Face Verification. For face verification, the algorithm should decide a given pair of images is the same person or not. 4 billion negative pairs between the probe and gallery datasets are produced. We compute the True Accept Rate (TAR) and False Accept Rate (FAR) and plot the Receiver Operating Characteristic (ROC) curves of different methods in Fig. 9.

Fig. 9.
figure 9

ROC curves of different methods (under the protocol of small training set) with (a) 1M and (b) 10 K distractors on Set 1. The results of other methods are provided by MegaFace team.

We compare our method against many existing ones, including (i) LBP [2] and JointBayes [5], (ii) our baseline deep models (model A- and model B-), and (iii) deep models submitted by other groups. As can be seen from Fig. 8 and Fig. 9, the hand-craft features and shallow model perform poorly. Their accuracies drop sharply with the increasing number of distractors. In addition, the methods based on deep learning perform better than the traditional ones. However, there is still much room for performance improvement. Finally, with the joint supervision of softmax loss and center loss, model C- achieves the best results, not only surpassing the model A- and model B- by a clear margin but also significantly outperforming the other published methods.
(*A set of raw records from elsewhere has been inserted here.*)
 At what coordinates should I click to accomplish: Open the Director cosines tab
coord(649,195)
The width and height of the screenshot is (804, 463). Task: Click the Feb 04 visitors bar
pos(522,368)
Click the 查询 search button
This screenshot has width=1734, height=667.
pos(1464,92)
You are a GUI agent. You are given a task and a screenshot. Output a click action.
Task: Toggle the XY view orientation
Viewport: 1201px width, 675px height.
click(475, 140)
To meet the practical demand, face recognition models should achieve high performance against millions of distractors. In this case, only Rank-1 identification rate with at least 1M distractors and verification rate at low false accept rate (e.g., \(10^{-6}\)) are very meaningful [23]. We report the experimental results of different methods in Tables 3 and 4.

Table 3. Identification rates of different methods on MegaFace with 1M distractors.
Table 4. Verification TAR of different methods at \(10^{-6}\) FAR on MegaFace with 1M distractors.

From these results we have the following observations. First, not surprisingly, model C- consistently outperforms model A- and model B- by a significant margin in both face identification and verification tasks, confirming the advantage of the designed loss function. Second, under the evaluation protocol of small training set, the proposed model C- achieves the best results in both face identification and verification tasks, outperforming the 2nd place by 5.97 % on face identification and 10.15 % on face verification, respectively. Moreover, it is worth to note that model C- even surpasses some models trained with large training set (e.g., Beijing Facecall Co.). Last, the models from Google and NTechLAB achieve the best performance under the protocol of large training set. Note that, their private training set (500M for Google and 18M for NTechLAB) are much larger than ours (0.49M).

5 Conclusions

In this paper, we have proposed a new loss function, referred to as center loss. By combining the center loss with the softmax loss to jointly supervise the learning of CNNs, the discriminative power of the deeply learned features can be highly enhanced for robust face recognition. Extensive experiments on several large-scale face benchmarks have convincingly demonstrated the effectiveness of the proposed approach.